Problem description: Reproduce, word for word, the part of the Fibonacci passage below that begins at the words "Exercise: Prove the" and ends after "number n10 - n2.".

The sum of the first eight Fibonacci numbers is equal to the tenth Fibonacci number minus one.

Exercise: Prove the generalized form of this claim.

Generalised (because I'm British) claim:
The sum of any 8 consecutive Fibonacci numbers n1 - n8 is equal to the Fibonacci number n10 - n2.

I could notate this more clearly if only I could be bothered to render it in LaTeX :P

Lets call the first in our set of consecutive numbers a, and the second b. Then we have the sequence:
n1  n2  n3    n4     n5      n6      n7      n8       n9        n10
a   b   a+b   a+2b   2a+3b   3a+5b   5a+8b   8a+13b   13a+21b   21a+34b

The sum of the first 8 of these is 21a+33b.

Recorded data:
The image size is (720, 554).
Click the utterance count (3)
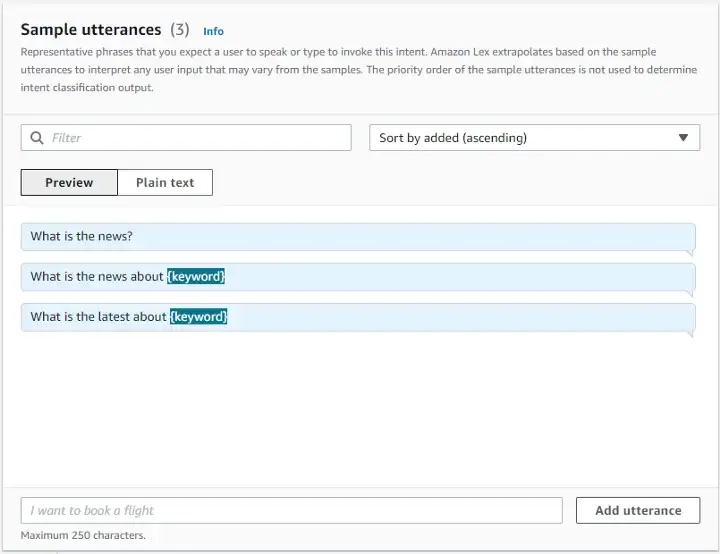click(x=179, y=30)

The output:
Exercise: Prove the generalized form of this claim.

Generalised (because I'm British) claim:
The sum of any 8 consecutive Fibonacci numbers n1 - n8 is equal to the Fibonacci number n10 - n2.